About us / Contact

The Classical Music Network

Editorials

Europe : Paris, Londn, Zurich, Geneva, Strasbourg, Bruxelles, Gent
America : New York, San Francisco, Montreal                       WORLD


Newsletter
Your email :

 

Back

Un Ring extraordinaire
06/07/2010

Avouons notre énervement. Nous avons été ulcérés par les critiques unanimement négatives de la mise en scène de L’Or du Rhin et de La Walkyrie de Wagner par Günter Krämer à l’Opéra de Paris. La violence et le mépris des propos ne s’étaient pas vus depuis longtemps, il n’y eut personne (?) pour le sauver. Les huées furent, nous dit-on, largement majoritaires lors de la première, mais on se permettra de ne pas considérer le public blasé, pseudo branché et moutonnier des premières d’opéras comme une référence. Affirmons clairement qu’on a le droit d’aimer, d’adorer même, cette mise en en scène.

Certes, le parti pris est « brechtien », une distanciation critique est toujours à l’œuvre, on ne trahit pas le livret mais un « point de vue » est toujours proposé au spectateur.

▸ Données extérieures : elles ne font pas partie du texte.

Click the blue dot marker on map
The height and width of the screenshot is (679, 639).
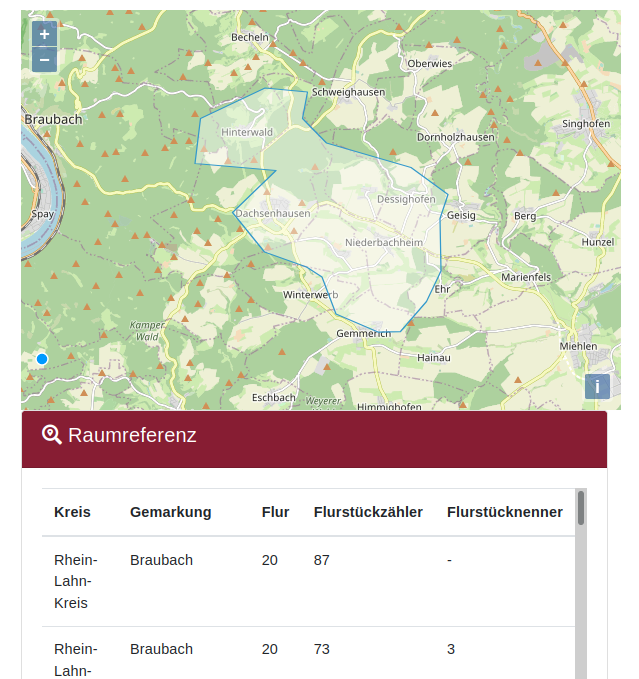[x=42, y=359]
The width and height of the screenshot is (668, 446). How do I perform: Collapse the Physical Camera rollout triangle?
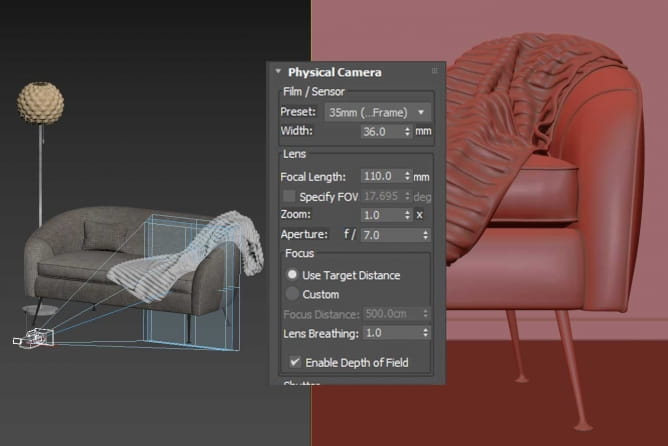[x=278, y=72]
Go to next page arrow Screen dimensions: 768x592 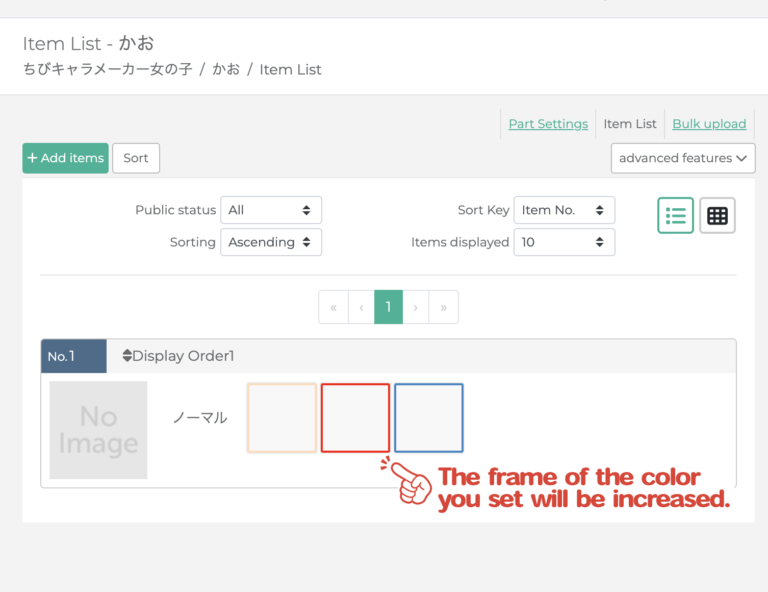click(x=416, y=307)
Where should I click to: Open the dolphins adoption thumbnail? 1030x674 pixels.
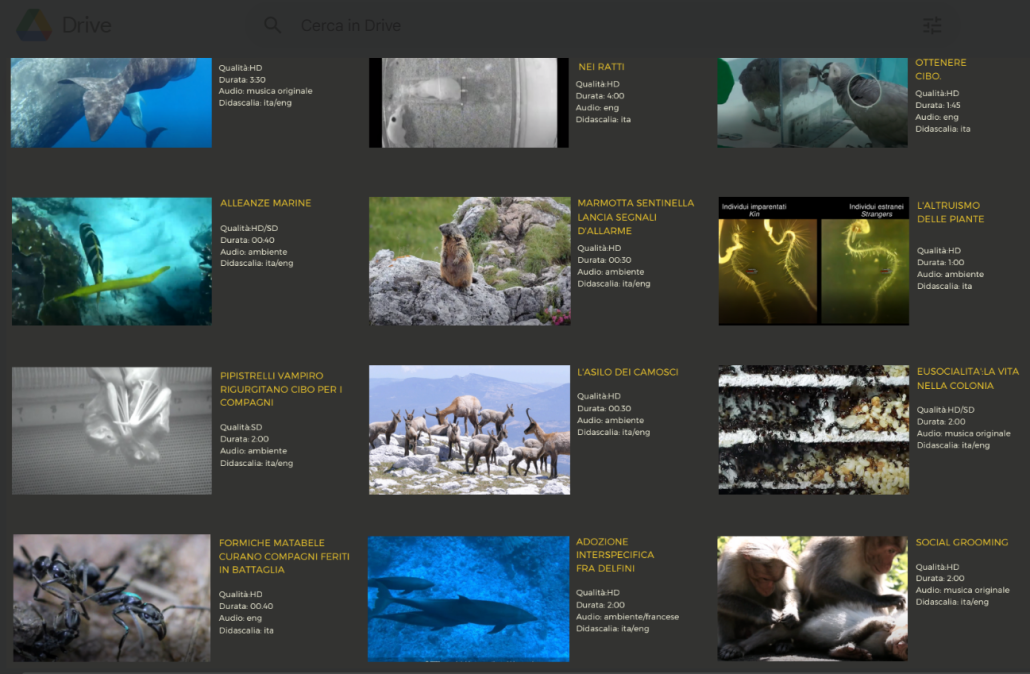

Les dieux bodybuildés de L’Or du Rhin appuient avec ironie leur puissance factice, le groupe d’hommes et le massacre au début du premier acte de La Walkyrie renforcent avec à-propos la violence de la situation, la résurrection des soldats opérés par des infirmières mécaniques au début du troisième acte renvoie à nos hôpitaux désincarnés et à la disparition de toute transcendance dans le fait de mourir aujourd’hui, le Walhalla incendié à la fin de l’acte signifie que Wotan a, en réalité, déjà perdu la partie. Ces éléments sont critiquables bien sûr, mais ils démontrent une vraie lecture, qui s’éloigne du premier degré illustratif, mais qui refuse aussi une déconstruction nihiliste. La vérité des sentiments est préservée, renforcée même par l’âpreté de la mise en scène. Les décors savent habiter l’espace géant de Bastille et impriment des images magnifiques (le Walhalla onirique, le miroir inversé, etc). L’inventivité de Krämer est permanente et cela nous change des Ring minimalistes et penauds, façon drame petit bourgeois, de Pierre Strosser au Châtelet ou de Stéphane Braunschweig à Aix, pour prendre deux références françaises récentes. Robert Wilson au Châtelet possédait également une vraie vision, radicalement différente mais cohérente.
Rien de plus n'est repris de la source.